/---

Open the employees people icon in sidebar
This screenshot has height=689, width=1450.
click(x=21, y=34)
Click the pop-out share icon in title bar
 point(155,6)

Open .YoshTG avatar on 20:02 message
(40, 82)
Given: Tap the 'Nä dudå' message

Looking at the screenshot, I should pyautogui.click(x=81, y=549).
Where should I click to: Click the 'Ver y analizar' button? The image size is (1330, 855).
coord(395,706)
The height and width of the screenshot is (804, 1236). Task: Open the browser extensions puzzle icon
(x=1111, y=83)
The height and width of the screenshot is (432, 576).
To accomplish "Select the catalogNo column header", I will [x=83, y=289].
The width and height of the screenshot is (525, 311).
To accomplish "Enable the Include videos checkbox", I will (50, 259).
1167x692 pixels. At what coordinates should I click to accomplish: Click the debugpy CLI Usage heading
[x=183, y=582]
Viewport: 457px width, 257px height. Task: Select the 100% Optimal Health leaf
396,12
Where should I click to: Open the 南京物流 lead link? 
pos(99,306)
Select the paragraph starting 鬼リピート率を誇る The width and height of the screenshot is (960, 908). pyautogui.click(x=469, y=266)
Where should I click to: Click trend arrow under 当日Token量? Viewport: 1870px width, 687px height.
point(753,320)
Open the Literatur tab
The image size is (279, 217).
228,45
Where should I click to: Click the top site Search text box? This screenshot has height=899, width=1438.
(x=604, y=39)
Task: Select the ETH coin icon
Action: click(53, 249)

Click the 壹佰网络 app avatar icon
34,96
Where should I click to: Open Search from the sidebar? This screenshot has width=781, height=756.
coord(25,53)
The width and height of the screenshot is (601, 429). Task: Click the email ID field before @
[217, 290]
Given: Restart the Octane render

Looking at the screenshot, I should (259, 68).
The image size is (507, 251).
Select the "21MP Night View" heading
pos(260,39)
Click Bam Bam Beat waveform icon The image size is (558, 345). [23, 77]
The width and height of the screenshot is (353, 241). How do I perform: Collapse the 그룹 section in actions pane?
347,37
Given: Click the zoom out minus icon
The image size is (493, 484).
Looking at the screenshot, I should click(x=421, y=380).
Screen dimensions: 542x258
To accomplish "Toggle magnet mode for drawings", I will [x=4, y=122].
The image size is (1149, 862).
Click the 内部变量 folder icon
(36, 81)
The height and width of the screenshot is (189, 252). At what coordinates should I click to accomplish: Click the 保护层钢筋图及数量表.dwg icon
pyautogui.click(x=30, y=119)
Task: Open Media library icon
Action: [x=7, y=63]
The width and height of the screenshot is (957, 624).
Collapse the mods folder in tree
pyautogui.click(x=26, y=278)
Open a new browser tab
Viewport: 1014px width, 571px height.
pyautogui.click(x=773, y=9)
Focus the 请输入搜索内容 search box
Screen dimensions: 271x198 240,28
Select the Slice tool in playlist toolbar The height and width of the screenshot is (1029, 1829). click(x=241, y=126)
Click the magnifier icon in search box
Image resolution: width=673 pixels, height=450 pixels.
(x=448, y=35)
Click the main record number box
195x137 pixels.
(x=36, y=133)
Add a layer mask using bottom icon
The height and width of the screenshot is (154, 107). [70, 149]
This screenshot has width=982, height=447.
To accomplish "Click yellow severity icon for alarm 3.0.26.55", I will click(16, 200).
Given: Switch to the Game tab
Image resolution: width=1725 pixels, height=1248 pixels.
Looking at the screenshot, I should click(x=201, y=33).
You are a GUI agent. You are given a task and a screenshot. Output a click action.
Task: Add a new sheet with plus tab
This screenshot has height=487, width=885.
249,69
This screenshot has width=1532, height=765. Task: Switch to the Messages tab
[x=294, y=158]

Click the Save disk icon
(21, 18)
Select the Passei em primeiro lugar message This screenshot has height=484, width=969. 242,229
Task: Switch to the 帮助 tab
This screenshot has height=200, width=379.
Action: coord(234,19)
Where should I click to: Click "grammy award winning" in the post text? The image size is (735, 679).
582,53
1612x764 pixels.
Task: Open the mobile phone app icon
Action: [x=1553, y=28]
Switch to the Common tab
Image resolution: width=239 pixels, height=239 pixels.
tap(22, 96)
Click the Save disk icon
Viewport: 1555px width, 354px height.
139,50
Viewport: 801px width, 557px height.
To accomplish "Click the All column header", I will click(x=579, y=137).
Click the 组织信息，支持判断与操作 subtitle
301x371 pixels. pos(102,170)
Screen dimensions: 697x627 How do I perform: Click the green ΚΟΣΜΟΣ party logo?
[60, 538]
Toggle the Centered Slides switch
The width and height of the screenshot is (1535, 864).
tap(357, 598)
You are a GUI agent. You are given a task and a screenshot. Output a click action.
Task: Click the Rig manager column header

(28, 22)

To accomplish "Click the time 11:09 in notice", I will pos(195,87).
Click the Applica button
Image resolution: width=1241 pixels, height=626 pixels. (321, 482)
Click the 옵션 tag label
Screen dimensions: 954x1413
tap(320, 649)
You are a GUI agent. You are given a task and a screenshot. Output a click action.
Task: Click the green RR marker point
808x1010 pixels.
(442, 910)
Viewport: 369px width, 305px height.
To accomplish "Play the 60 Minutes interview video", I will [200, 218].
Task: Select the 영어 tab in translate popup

\---

» YOUR TASK: Gather every line from the items above that contains the word "folder", and copy each one unchanged.

» OUTPUT FOR THIS EXERCISE:
Click the 内部变量 folder icon
Collapse the mods folder in tree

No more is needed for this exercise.